Sadly this isn’t a post about the classic Cher song, sorry to disappoint. Tonight I had the somewhat dubious honour of doing a session at church on ‘wise and creative use of time’. (Gareth if you are reading this you may well be spitting your tea out in amusement, yes I did tell the story of my days watching west wing when I should have been, you know, doing some student work…). Anyway, my bad use of time aside, we pondered together the author of our days, the God who is in charge of all our time, who holds our times in his hand, and who has really fun stuff for us to do in it.
As part of that whole process I was pondering the things that we think will give us rest. When I am at work it’s easy to day dream of endless days in front of the tv, sometimes when I used to do student work I would give myself incentives of getting through the day to get to the treat of slobbing out on the sofa in front of the tv. Strangely enough it wasn’t satisfying, it made my day strange by making me want it to be over very quickly so I could get to the sofa, and at the end of the day I was left unsatisfied by the tv, it wasn’t restful. Now, sometimes watching tv is very fun and restful, I’m not an advocate of the stripped back lifes style. But I wonder. Do I really expect the tv to be my refuge? My rest? My hope? Hmm. Someone else should be those things, and will probably do a whole lot better job than the large box in my living room.
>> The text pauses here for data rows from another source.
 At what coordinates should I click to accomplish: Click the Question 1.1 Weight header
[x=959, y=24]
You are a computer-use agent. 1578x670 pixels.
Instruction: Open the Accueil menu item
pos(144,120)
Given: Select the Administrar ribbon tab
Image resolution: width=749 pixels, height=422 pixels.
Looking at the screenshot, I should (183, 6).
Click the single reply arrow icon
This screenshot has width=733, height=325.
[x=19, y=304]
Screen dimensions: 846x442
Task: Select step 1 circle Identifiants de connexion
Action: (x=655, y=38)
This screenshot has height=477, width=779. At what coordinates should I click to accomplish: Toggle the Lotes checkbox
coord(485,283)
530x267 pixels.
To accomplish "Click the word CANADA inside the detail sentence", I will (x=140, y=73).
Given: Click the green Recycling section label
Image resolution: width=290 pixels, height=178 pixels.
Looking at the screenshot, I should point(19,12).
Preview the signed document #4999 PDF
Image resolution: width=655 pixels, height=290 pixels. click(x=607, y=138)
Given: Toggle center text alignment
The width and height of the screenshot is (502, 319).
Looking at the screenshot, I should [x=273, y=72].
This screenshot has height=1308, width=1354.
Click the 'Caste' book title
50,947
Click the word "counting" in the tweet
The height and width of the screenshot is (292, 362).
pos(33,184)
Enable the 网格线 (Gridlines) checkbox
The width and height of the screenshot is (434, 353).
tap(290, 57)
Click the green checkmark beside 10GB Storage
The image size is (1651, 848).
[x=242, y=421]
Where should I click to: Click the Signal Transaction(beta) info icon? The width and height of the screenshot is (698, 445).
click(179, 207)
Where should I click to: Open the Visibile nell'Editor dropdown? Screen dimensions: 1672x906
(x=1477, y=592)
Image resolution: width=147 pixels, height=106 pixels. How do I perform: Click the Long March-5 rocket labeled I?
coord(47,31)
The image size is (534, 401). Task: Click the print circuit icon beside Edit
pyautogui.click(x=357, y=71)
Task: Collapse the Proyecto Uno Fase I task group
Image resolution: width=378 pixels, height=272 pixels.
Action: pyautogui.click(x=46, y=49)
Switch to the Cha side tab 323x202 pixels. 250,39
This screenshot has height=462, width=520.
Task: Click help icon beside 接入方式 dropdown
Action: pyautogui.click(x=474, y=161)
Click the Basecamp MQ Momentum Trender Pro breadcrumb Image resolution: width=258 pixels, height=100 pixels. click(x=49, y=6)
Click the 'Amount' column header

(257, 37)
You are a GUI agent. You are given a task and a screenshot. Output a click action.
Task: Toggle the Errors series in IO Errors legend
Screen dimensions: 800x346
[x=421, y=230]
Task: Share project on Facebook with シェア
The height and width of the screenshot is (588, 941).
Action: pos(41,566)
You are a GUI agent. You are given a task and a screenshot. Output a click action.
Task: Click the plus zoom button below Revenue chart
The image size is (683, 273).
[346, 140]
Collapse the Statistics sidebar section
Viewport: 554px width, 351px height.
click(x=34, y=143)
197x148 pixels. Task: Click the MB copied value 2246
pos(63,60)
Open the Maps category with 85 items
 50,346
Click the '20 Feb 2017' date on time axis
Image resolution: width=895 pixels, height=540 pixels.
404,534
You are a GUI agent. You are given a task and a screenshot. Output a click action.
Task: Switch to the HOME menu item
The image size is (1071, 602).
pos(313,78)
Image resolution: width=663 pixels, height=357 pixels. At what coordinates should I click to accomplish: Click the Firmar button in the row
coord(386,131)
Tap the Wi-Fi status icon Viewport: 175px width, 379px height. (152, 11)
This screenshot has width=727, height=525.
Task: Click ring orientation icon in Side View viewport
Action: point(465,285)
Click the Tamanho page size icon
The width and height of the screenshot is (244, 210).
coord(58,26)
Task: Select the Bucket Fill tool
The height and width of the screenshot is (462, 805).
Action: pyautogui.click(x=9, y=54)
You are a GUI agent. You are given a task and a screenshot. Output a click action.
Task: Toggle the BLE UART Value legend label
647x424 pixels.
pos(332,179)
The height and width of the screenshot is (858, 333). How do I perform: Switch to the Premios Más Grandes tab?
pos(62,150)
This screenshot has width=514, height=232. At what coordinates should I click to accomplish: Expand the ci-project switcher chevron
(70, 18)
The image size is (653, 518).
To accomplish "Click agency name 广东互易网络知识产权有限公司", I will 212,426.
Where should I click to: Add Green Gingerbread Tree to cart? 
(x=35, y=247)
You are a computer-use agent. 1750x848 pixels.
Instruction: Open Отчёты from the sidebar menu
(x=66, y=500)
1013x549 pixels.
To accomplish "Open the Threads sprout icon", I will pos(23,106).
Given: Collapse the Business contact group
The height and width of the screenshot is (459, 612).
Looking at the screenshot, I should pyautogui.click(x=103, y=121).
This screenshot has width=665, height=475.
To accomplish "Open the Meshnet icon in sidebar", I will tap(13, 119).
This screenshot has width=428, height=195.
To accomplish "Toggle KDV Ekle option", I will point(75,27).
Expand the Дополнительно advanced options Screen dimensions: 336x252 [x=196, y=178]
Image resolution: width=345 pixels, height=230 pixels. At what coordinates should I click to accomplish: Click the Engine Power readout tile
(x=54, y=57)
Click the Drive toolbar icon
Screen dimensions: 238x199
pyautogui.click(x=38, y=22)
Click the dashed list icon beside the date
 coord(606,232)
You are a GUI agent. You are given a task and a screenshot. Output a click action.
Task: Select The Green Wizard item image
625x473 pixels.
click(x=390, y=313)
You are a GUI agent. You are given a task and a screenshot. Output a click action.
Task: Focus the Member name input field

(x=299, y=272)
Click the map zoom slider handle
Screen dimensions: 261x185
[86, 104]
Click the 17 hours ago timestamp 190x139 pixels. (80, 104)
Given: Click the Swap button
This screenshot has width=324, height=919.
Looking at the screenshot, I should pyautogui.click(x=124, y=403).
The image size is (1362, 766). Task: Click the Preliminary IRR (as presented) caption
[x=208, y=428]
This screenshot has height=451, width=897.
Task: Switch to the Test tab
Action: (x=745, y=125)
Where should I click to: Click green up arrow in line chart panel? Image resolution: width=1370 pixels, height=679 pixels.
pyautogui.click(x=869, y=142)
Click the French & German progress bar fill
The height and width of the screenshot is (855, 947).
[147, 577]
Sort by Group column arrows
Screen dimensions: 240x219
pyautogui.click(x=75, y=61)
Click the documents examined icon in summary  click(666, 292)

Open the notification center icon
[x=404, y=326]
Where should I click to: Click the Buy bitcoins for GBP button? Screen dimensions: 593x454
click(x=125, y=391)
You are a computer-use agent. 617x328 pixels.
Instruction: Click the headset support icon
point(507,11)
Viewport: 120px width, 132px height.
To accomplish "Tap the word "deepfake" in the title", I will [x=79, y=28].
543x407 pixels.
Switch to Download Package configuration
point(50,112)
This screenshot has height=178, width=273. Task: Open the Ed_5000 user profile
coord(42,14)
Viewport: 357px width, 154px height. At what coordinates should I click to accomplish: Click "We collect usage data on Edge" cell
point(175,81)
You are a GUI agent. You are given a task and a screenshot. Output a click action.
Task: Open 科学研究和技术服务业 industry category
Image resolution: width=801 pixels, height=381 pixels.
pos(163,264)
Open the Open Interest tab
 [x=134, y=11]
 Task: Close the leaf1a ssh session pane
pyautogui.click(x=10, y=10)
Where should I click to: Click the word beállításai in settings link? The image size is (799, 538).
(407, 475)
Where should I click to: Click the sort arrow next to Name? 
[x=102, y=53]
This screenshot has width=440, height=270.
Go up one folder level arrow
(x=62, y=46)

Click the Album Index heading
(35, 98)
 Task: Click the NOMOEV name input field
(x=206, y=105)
I guess there are two points here.
1. Am I wasting my day and the right now moments by constantly wanting the next thing? Am I wasting my weeks by living for the weekend and missing out on what God is up to in the present right now, where we can experience him?
2. Do I really think real rest can come from a box? What would life look like if tv and other distractions weren’t my refuge? How can God really be my rest and my refuge?